-- Begin PROVIDED PASSAGE --

Architecture deep dive

Data Sharing Issues in a Microservice Architecture

Microservices can be a real pain to deal with; it's all warm and fuzzy until you reach the moment they need to share data…

Alexandre Olive

Published in

ITNEXT

9 min readOct 24, 2023

Desk with disorganized boxes on it with files everywhere digital art — Generated by Dall-E

There you are, three months into your company's new project, where your team's mission is to split your application's monolith into shining new microservices while adding new functionalities. You have heard the words "scalability" and "agility" more times than you thought humanly possible coming from your boss.

Every functionality from that monolith is now a service with a separate database. The architects took the word "micro" literally; I guess they had never heard of Domain Driven Design.

Today seemed like a typical developer day; you had your weekly grooming session, where you discussed new tickets with your teammates. But you realized one of the tickets was different from the others. The product team has decided they want a list of data spanning multiple microservices, the kind of table list with so many columns that it won't fit most screens. And they want to be able to sort the list on every field.

Now you're thinking, is that even possible in our current microservice architecture without doing hundreds of calls to gather the data?

I have been dealing with microservices as a tech lead for some years now, and in today's article, I want to talk about one of the issues I have been facing more and more lately, which has been a pain in my day-to-day job: data sharing between microservices.

Microservices architecture is one of the subjects the most talked — or written — about in IT, so I won’t talk about the default: what is good or not with microservices. I will talk specifically about this issue with an actual use case and then the possible solutions to mitigate it.

-- End PROVIDED PASSAGE --

# WRITTEN TASK 1
In the microservices data-sharing article, what does the product team want to be able to do with the list spanning multiple microservices?
# WRITTEN TASK 2
Extend the microservices data-sharing article beyond its final paragraph, moving into the actual use case it promises to describe.
The rows that come next bear no relation to the microservices data-sharing article.

-- Begin PROVIDED RECORDS --

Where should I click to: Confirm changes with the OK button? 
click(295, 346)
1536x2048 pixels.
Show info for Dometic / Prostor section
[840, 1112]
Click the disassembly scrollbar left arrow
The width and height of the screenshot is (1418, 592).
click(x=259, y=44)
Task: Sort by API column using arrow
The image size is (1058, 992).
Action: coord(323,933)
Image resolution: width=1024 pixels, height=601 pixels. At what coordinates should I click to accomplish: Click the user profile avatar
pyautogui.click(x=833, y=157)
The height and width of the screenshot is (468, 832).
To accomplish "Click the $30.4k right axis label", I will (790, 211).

-- End PROVIDED RECORDS --

# EXPECTED OUTPUT 1
They want to be able to sort the list on every field.

# EXPECTED OUTPUT 2
Obligatory disclaimers: I am not an architecture expert. If you have implemented better solutions or think my article needs correction, please leave a comment. I’ll be happy to read through them and learn new things.

What is the issue, doctor?

To properly understand the issue, we need an example of a microservice architecture with a real-life example. At my current company, we create videos for products. So, we have a video management service and a product management service. Those two services have separate databases.

A video is linked to a product with an N-to-1 (video to product) relationship, so we store the product ID in the video table.

I'm sorry for my database schema expert readers; I'm far from being one.

Now, let's say my lovely product team asked me to create a page for my back office where they want to see the list of videos with the video's title and product name next to each other. They also want to be able to sort videos by product name.

Since both services are separate, you can't join tables to retrieve data from videos and products in a single query. The only way to do it in the current architecture is to get all the videos first, then retrieve all the product information, and finally show the page.

A junior developer might think: I can retrieve a list of 20 videos first. Then, send the 20 product IDs in a single HTTP call to the product service to retrieve the product information, and finally, regrouping video and product information in the front end is okay. It’s only two HTTP calls, right?

Yes, it's only two calls to show the data, but how would you handle sorting on the product name? You can't sort in the front end because you don't know the product name linked to the video before limiting it to the first twenty videos.

If you have thousands of videos for thousands of products, sorting on the product name can only be done at the database level, and that's what this article issue is all about. You can't sort videos on product names at the database level because it's split into multiple microservices.

This sorting issue is just one of the many issues you can face with data sharing in microservices. Fun fact: with this exact problem, my thought that microservices were perfect was broken a few years back. That's why I chose it for this article — like, did you know Santa Claus is not real? This kind of revelation.

What's the treatment?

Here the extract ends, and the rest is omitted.